Food neophobia associates with poorer dietary quality, metabolic risk factors, and increased disease outcome risk in population-based cohorts in a metabolomics study

Background
Food neophobia is considered a behavioral trait closely linked to adverse eating patterns and reduced dietary quality, which have been associated with increased risk of obesity and noncommunicable diseases.

Objectives
In a cross-sectional and prospective study, we examined how food neophobia is associated with dietary quality, health-related biomarkers, and disease outcome incidence in Finnish and Estonian adult populations.

Methods
The study was conducted based on subsamples of the Finnish DIetary, Lifestyle, and Genetic determinants of Obesity and Metabolic syndrome (DILGOM) cohort (n = 2982; age range: 25–74 y) and the Estonian Biobank cohort (n = 1109; age range: 18–83 y). The level of food neophobia was assessed using the Food Neophobia Scale, dietary quality was evaluated using the Baltic Sea Diet Score (BSDS), and biomarker profiles were determined using an NMR metabolomics platform. Disease outcome information was gathered from national health registries. Follow-up data on the NMR-based metabolomic profiles and disease outcomes were available in both populations.

Results
Food neophobia associated significantly (adjusted P < 0.05) with health-related biomarkers [e.g., ω-3 (n–3) fatty acids, citrate, α1-acid glycoprotein, HDL, and MUFA] in the Finnish DILGOM cohort. The significant negative association between the severity of food neophobia and ω-3 fatty acids was replicated in all cross-sectional analyses in the Finnish DILGOM and Estonian Biobank cohorts.
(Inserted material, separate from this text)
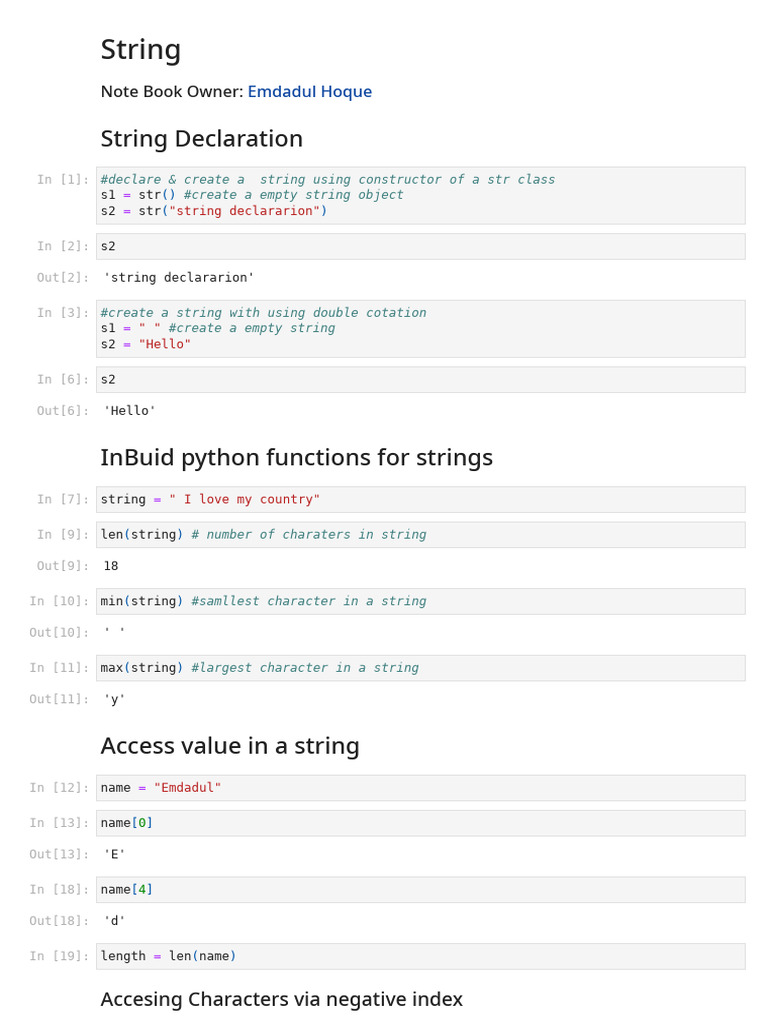The height and width of the screenshot is (1024, 768).
Task: Click the name[4] code cell
Action: (420, 890)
Furthermore, food neophobia was associated with reduced dietary quality (BSDS: β: −0.03 ± 0.006; P = 8.04 × 10−5), increased fasting serum insulin (β: 0.004 ± 0.0013; P = 5.83 × 10−3), and increased risk of type 2 diabetes during the ∼8-y follow-up (HR: 1.018 ± 0.007; P = 0.01) in the DILGOM cohort.

Conclusions
In the Finnish and Estonian adult populations, food neophobia was associated with adverse alteration of health-related biomarkers and risk factors that have been associated with an increased risk of noncommunicable diseases. We also found that food neophobia associations with ω-3 fatty acids and associated metabolites are mediated through dietary quality independent of body weight.